Location
- 3628 Virginia Avenue Louisville, Kentucky 40211 United States
- 38°14′21″N 85°48′50″W﻿ / ﻿38.23917°N 85.81389°W

Information
- School type: Boarding school
- Motto: To Be A Man Is To Be Responsible
- Founded: 2005
- Chairman: Dan Hall
- Head of school: Robert Blair
- Grades: Pre-K to 8
- Gender: All male
- Language: English
- Colors: Purple and gold
- Mascot: Soaring Eagles
- Website: www.westendschool.org

= West End School (Louisville, Kentucky) =

The West End School is an academically rigorous, free boarding school in Louisville, Kentucky for boys, grades Pre-K through 8. The school was founded in 2005 by Robert Blair and his wife Debbie. Over the past 16 years they have grown to 140 students. The focus of the school is to help "at risk" boys from the West End neighborhoods of Louisville, Kentucky. It admits incoming sixth-graders who qualify for the free or reduced lunch program and who are capable of doing grade-level work. The West End School Thrives To Offer substantial counseling that support concerns with emotional, behavioral, academic hardships. Provides a small classroom setting to maximize the learning capability for the students. The School is 100% accredited by the Independent School Association of the Central States.

== School history ==

=== Before founding ===
The school is located in the former Virginia Avenue Colored School, Louisville's first purpose-built segregated elementary school, which is listed on the National Register of Historic Places.

=== Founding ===
In 2005, the first year of opening the school, Mr. and Mrs.
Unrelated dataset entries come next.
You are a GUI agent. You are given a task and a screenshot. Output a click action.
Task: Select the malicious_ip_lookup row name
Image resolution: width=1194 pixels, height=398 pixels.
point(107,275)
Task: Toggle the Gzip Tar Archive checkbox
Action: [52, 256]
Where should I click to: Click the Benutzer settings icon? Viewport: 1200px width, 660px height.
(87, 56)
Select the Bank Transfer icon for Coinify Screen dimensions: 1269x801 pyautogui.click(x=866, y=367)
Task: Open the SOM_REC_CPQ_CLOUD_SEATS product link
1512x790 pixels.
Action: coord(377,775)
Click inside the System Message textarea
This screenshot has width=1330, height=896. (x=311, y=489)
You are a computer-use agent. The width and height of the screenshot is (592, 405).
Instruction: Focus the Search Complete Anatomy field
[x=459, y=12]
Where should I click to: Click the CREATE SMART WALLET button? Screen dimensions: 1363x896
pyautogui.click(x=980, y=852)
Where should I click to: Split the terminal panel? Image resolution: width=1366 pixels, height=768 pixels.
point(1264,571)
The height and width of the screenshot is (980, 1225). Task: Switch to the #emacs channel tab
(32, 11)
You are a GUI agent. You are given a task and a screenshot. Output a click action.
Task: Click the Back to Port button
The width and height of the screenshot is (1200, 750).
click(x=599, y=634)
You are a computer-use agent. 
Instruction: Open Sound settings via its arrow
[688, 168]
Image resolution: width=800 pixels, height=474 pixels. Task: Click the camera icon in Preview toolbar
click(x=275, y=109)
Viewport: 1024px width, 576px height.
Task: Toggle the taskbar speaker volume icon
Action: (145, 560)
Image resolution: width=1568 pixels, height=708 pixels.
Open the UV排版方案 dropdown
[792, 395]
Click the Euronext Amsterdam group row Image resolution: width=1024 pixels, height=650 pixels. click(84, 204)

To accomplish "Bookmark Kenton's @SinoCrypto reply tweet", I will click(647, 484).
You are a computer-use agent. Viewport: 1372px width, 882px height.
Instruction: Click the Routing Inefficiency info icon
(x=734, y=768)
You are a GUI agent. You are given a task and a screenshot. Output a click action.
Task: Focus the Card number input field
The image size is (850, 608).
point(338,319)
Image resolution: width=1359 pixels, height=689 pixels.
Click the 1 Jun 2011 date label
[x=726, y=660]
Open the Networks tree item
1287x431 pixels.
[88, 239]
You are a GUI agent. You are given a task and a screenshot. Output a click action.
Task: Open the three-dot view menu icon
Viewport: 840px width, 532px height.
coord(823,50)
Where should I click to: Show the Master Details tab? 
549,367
Blair shared a house on Chestnut Street with three middle school boys and commuted to a single classroom at a dilapidated. When they first opened the school they said wanted to start it as educational experiment with the belief that all children can achieve their highest potential if provided with an education imbued with high expectations, rigorous academics, and a supportive community.

=== Plans for admission of female students ===
Beginning August 2025, West End School plans to admit girls for Pre-K through 2. As time goes on, administration says that they plan to open up the school fully and provide education for girls Pre-K through 8.

== Student life ==
Under Robert Blair as the head of school and Dan Hall as the chairman of the school's board of directors, West End School is run like a traditional boarding school. The boys must get up each day at 6:45 and lights out is at 9:30. Also West End School offers housing to alumni attending high school, who benefit from living in our supportive and structured campus. The last school year there were 5 alumni students.

=== Optional student educational programs ===
The school has school enrichment program for kids that are in pre-k and up. Students also have an option to participate in a 4-week summer program which includes academic courses, enrichment activities and travel opportunities which help to prevent "summer learning loss" between changing grades.